Uzatmanın manası yok. Kürtlerin temel hak ve özgürlükleri ile PKK’nın birbirinden farklı şeyler olduğunu artık sağır sultan duymuş ve biliyor olmalı. PKK’nın en çok Kürt halkına zarar verdiği de ortada. Terörü meslek haline getirmiş bir örgütün Kürt halkına hak-özgürlük getirmekle bir ilgisi kalmamıştır. Eğer PKK terör örgütü olmayı meslek olarak layıkıyla yapıyorsa sen de terörle mücadele örgütün olan kolluk kuvvetlerini ehil hale getirecek ve yıllardır 3-5 çapulcu dediklerine haddini bildireceksin. Ha bunu yaparken demokratik hakları, Kürtçe eğitim hakkını, Kürtlerin demokratik taleplerini ıskalarsan, işte o zaman PKK’yı haklı hale getirirsin. Kürt Sorunu olarak adlandırdığımız demokrasi sorununu reformlarla çözerken diğer yanda ehliyetli bir savunma gücü ile terör yapacağım, kurşun atacağım diyenlere nefes alacak alan bırakmayacaksın.
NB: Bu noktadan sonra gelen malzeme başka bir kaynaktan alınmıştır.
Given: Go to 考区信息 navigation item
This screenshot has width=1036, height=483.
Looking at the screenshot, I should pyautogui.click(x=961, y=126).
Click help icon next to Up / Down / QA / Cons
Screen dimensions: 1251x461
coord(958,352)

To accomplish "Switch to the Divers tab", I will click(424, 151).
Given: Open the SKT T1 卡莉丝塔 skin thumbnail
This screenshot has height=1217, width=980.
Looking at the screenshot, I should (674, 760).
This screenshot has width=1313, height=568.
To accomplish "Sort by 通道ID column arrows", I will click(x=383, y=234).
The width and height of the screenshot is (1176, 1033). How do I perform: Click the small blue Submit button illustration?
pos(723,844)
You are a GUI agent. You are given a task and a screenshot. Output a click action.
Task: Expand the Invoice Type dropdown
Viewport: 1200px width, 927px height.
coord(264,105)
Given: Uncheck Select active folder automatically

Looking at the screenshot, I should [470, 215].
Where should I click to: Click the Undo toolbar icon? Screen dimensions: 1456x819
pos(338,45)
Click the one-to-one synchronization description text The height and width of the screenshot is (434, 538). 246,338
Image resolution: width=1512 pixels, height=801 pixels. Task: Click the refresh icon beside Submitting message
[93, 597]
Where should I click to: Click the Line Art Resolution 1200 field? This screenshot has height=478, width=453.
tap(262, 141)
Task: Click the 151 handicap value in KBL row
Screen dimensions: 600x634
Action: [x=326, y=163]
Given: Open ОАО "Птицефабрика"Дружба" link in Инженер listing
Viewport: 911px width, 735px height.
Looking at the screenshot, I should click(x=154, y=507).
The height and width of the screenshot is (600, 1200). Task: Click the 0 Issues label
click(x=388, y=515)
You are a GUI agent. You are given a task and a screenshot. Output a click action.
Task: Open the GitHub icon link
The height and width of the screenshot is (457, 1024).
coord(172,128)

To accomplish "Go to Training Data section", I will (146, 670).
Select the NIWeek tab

Bunu sağlayabildiğin sürece bölgede yaşayan Kürt halkı da iki arada bir derede kalmaktan, PKK’nın tehdidinden kurtulacak ve sesini daha çok çıkarabilecektir.

Türkiye’nin ehliyetsizlik sorunu sadece terör konusunda değil ama bu ehliyetsizlik çok can alıyor, can yakıyor ve her geçen gün bizi daha fazla bölüyor. Artık şu arabayı ehliyetle kullanmak için bir aklın oluşması şart. Aksi takdirde arabayı direğe, kaldırıma, taşa, duvara çarpmaya devam edeceğiz. Burada cana geleceğine mala gelsin demek de iş görmüyor çünkü her gelen cana geliyor!